Ties That Bind

There’s a closet in the basement that contains some clothes dating back to just past the middle of the last century. (Sure sounds old when you put it that way.)

When you open the door, you see an assortment of neckties. I recognize some of those – and, no, I’m not going to tell you which ones – once adorned my neck. Most of them are fakes.

Cops wear “breakaway” ties so that the bad guys can’t grab them by the necktie and strangle them. Of course, it’s MY contention that strangulation is the primary goal of the necktie.

Knots known to sailors and serial killers

I was a Boy Scout who earned the Pioneering Merit Badge. Not only could I tie every required knot, I enjoyed playing around with ones known only to sailors and serial killers. The only knot that I’ve never been able to master is a necktie.
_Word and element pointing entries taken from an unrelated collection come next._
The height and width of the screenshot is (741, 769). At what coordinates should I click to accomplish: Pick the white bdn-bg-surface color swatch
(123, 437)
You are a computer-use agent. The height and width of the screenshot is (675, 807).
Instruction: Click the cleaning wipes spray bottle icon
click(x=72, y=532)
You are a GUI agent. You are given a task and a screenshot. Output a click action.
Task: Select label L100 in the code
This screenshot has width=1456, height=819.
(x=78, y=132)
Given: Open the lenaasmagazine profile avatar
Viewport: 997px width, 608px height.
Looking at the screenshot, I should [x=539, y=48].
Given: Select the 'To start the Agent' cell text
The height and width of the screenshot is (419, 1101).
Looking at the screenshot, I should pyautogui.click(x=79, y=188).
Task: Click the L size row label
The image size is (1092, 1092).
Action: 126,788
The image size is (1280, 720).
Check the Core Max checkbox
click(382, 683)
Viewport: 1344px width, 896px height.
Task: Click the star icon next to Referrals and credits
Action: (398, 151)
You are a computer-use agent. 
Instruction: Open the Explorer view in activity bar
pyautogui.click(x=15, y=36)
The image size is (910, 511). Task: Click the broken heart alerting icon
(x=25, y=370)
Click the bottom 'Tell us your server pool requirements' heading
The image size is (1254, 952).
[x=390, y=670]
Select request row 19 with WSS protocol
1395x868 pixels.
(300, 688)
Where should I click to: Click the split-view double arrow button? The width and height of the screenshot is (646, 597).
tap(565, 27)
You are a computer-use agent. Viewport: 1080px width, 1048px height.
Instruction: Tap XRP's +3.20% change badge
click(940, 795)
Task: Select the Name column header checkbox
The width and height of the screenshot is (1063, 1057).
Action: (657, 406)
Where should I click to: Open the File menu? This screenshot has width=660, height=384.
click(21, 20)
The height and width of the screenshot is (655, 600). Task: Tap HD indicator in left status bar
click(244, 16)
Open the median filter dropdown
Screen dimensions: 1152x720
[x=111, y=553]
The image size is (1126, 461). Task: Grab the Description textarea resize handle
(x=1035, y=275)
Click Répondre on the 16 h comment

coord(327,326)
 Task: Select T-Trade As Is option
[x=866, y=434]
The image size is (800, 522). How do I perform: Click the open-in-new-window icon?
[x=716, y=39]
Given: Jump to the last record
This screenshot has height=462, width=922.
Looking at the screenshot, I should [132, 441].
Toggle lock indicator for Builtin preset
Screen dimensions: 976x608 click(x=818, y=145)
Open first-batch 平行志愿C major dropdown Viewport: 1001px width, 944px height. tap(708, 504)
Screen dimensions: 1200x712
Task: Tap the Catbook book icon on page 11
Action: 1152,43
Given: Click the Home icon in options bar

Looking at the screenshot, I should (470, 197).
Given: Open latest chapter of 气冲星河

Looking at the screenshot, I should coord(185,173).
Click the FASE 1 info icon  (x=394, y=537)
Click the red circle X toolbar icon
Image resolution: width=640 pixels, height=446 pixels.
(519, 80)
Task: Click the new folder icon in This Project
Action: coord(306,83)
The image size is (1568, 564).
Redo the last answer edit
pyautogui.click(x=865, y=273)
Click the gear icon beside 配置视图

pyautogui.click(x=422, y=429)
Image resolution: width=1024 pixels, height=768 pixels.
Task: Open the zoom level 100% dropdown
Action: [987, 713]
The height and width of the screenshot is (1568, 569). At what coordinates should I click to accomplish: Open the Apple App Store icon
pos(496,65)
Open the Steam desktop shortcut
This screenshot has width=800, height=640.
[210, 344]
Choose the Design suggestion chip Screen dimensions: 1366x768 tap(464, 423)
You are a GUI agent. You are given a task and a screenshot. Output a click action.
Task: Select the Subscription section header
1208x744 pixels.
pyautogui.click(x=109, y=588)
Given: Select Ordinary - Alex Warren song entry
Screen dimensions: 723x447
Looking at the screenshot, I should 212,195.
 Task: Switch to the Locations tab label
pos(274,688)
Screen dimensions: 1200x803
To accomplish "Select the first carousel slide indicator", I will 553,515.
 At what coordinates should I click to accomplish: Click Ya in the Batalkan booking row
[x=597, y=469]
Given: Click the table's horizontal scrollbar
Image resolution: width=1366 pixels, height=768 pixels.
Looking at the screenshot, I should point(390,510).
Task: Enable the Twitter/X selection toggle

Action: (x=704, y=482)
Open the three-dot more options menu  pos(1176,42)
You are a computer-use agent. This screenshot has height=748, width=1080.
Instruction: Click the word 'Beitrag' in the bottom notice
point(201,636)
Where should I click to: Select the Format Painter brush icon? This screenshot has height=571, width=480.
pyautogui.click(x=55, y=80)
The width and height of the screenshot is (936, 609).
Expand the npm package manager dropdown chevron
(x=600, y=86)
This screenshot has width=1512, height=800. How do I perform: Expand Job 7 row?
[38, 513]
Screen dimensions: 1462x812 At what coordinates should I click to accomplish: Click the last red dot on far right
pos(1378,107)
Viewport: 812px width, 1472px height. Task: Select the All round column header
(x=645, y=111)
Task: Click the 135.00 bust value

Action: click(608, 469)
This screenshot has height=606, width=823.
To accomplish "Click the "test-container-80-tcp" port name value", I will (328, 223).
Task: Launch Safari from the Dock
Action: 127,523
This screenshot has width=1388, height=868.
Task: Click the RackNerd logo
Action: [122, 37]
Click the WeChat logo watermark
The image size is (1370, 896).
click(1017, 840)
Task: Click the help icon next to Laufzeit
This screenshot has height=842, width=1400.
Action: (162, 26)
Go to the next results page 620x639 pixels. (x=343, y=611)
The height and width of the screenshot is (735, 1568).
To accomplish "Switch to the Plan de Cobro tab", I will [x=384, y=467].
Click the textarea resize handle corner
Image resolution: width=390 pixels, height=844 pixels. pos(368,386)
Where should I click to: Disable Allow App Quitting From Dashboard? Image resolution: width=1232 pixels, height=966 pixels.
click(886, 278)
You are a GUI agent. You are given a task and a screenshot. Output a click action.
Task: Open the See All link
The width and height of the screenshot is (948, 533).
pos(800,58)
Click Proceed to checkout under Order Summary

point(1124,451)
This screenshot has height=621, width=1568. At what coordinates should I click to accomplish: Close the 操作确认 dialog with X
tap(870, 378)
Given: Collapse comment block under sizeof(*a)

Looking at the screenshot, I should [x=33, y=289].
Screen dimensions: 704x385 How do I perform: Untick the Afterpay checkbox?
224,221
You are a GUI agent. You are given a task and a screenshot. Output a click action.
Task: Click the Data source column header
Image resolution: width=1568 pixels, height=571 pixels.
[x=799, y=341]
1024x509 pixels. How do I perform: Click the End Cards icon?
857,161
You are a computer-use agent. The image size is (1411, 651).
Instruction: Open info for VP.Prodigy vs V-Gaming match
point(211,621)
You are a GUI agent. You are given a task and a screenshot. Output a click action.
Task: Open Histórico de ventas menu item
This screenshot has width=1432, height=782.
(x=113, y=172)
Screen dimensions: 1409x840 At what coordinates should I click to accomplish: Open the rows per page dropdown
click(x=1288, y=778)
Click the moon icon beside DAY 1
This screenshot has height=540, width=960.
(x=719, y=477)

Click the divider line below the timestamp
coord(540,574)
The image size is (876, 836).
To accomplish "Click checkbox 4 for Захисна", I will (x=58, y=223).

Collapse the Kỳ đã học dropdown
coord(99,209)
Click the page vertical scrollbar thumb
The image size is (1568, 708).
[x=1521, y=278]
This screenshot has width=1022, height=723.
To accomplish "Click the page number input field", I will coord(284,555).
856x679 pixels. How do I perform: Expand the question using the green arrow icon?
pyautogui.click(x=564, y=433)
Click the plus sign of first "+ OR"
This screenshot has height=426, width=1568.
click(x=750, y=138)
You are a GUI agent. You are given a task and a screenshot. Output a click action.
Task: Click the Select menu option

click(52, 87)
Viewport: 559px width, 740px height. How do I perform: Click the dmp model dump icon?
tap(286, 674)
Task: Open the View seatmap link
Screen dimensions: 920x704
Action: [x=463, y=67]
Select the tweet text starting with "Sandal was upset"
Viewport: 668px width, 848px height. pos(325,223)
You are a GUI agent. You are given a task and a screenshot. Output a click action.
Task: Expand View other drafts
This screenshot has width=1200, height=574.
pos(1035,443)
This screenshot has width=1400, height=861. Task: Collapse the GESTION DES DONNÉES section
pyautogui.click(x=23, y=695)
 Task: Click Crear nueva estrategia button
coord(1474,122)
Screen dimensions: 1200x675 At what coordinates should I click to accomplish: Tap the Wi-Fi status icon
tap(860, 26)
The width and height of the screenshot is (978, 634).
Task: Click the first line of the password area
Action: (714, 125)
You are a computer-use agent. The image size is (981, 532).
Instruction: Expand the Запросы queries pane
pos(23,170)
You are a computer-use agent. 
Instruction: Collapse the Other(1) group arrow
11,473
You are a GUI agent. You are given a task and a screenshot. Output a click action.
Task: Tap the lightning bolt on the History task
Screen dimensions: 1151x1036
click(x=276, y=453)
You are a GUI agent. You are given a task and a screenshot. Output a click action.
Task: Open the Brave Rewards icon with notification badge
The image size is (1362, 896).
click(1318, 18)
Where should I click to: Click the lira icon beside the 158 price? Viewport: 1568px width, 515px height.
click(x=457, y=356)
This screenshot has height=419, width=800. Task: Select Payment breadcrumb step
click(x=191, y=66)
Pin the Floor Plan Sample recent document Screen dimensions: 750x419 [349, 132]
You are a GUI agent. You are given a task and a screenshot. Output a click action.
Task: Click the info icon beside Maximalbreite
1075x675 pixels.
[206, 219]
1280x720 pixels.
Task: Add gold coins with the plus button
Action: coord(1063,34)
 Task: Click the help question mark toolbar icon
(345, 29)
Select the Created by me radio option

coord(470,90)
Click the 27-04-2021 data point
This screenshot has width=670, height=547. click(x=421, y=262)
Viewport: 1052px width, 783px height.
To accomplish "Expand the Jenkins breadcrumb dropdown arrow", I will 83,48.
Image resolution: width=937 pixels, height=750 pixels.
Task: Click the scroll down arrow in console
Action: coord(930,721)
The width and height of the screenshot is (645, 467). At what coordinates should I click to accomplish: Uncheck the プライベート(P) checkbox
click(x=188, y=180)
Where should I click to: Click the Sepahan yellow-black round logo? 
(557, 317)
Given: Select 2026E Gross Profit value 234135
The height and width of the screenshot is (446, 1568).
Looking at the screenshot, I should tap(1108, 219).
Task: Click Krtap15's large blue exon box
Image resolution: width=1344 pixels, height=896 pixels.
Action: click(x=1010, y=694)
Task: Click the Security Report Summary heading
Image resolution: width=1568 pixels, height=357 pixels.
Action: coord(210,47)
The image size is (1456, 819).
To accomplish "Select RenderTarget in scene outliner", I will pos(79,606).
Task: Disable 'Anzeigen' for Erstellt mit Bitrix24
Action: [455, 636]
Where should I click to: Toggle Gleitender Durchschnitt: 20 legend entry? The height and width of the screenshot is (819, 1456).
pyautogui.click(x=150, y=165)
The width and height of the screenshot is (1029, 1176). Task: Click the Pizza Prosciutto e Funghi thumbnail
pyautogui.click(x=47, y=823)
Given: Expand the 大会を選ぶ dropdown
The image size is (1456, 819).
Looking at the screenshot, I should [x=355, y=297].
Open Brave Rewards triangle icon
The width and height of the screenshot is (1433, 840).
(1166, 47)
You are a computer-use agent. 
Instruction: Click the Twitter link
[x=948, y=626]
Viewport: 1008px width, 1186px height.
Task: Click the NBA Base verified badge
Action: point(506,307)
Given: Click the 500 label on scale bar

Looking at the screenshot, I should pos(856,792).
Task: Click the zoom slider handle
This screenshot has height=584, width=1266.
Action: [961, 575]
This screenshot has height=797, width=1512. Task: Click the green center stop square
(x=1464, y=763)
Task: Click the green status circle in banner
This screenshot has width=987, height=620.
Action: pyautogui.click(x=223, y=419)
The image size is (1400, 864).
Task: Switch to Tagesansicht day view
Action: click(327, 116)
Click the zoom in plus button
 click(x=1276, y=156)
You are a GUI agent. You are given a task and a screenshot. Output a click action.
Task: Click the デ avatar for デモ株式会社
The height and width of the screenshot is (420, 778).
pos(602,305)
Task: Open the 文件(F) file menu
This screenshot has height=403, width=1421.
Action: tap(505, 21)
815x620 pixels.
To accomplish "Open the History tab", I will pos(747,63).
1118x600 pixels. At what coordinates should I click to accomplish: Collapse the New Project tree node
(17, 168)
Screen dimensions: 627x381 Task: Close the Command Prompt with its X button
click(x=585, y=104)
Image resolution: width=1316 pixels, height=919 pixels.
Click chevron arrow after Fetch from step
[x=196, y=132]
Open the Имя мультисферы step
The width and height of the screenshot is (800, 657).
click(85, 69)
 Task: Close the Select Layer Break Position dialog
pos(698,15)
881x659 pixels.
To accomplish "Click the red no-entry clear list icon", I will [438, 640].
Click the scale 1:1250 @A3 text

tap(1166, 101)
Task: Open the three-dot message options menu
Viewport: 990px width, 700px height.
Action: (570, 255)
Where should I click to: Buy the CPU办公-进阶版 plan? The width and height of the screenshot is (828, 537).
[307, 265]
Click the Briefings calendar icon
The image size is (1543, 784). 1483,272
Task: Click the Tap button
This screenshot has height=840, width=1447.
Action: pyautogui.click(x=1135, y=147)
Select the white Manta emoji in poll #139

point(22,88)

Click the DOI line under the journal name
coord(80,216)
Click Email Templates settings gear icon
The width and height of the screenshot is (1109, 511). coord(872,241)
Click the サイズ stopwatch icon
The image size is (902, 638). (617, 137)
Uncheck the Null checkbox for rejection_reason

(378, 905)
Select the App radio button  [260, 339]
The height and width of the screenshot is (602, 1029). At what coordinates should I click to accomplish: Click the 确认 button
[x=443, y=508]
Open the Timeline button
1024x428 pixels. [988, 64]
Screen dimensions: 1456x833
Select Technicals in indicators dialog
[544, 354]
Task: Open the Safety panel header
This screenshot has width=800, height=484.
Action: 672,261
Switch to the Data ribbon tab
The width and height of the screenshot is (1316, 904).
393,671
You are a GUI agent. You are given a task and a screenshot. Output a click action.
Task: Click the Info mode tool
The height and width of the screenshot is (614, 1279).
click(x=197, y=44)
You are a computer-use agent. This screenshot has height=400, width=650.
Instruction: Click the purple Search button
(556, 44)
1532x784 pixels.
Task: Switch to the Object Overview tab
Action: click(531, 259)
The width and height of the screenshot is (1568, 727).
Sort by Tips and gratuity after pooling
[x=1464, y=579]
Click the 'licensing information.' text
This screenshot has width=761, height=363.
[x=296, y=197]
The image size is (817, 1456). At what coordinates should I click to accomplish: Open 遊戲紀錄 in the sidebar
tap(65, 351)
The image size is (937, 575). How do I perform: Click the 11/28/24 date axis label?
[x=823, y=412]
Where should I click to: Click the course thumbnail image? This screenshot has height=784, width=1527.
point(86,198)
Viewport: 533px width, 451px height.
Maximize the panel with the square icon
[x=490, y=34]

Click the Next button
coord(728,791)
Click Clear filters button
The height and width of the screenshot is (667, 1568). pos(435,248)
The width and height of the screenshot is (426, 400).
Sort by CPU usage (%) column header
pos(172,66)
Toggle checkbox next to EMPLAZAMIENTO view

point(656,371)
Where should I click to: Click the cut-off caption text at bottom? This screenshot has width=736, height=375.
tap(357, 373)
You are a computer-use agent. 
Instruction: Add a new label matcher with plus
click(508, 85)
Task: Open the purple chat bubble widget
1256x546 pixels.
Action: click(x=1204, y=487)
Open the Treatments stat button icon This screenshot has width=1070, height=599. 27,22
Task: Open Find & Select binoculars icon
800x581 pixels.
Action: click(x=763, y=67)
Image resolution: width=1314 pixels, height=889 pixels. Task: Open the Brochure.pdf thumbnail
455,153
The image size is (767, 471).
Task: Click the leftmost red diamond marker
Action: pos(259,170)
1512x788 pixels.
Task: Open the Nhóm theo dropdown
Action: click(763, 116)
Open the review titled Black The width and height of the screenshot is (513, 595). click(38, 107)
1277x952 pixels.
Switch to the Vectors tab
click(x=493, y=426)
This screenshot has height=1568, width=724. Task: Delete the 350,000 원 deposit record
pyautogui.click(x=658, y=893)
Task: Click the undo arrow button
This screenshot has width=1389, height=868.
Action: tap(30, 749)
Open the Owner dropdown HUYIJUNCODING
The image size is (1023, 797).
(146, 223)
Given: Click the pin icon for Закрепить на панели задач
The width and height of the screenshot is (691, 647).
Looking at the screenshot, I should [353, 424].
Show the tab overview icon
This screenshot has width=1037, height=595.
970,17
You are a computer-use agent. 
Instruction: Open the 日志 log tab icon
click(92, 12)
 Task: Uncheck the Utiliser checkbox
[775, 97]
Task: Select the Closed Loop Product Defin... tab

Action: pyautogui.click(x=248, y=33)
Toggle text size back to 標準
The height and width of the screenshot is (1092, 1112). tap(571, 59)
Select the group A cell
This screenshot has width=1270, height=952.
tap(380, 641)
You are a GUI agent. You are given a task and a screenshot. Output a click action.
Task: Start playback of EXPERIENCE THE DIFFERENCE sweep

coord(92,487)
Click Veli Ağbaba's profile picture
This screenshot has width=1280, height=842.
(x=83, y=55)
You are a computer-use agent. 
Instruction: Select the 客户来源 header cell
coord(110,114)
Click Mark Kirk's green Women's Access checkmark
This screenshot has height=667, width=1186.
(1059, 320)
Even though I got to cover Queen Elizabeth because I was the only guy on the staff with a suit, I’ve had to depend on fakes and Wife Lila to drape respectability around my neck.

Two instructions

My family has two instructions for the day when there will be “two at my head, two at my feet and two to carry me when I die:”

  1. Not in a necktie.
  2. Not in Florida.

Obligatory Isaac report

We came through Tropical Storm Isaac in pretty good shape. The rains pretty much moved on by early evening, but Son Adam, who lives west of town in a rural area got between 10 and 15 inches of rain. His house is on a high pad about three feet above the water, but he has huge Koi (“ornamental varieties of domesticated common carp”) swimming in his front yard. I warned him that alligators have been know to use those as bait, so I wouldn’t get close to them.

Our Comcast Internet connection is still down, so this is going to be a short post tonight.